Researchers at Gladstone Institutes, the Broad Institute of MIT and Harvard, and Dana-Farber Cancer Institute have turned to artificial intelligence (AI) to help them understand how large networks of interconnected human genes control the function of cells, and how disruptions in those networks cause disease.

Large language models, also known as foundation models, are AI systems that learn fundamental knowledge from massive amounts of general data, and then apply that knowledge to accomplish new tasks—a process called transfer learning. These systems have recently gained mainstream attention with the release of ChatGPT, a chatbot built on a model from OpenAI.

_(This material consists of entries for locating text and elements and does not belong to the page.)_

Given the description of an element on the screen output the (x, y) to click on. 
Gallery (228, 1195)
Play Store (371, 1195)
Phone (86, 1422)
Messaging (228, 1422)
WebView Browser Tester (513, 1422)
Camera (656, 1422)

In the new work, published in the journal Nature, Gladstone Assistant Investigator Christina Theodoris, MD, PhD, developed a foundation model for understanding how genes interact. The new model, dubbed Geneformer, learns from massive amounts of data on gene interactions from a broad range of human tissues and transfers this knowledge to make predictions about how things might go wrong in disease.

Theodoris and her team used Geneformer to shed light on how heart cells go awry in heart disease. This method, however, can tackle many other cell types and diseases too.

“Geneformer has vast applications across many areas of biology, including discovering possible drug targets for disease,” says Theodoris, who is also an assistant professor in the Department of Pediatrics at UC San Francisco. “This approach will greatly advance our ability to design network-correcting therapies in diseases where progress has been obstructed by limited data.”

Theodoris designed Geneformer during a postdoctoral fellowship with X. Shirley Liu, PhD, former director of the Center for Functional Cancer Epigenetics at Dana-Farber Cancer Institute, and Patrick Ellinor, MD, PhD, director of the Cardiovascular Disease Initiative at the Broad Institute—both authors of the new study.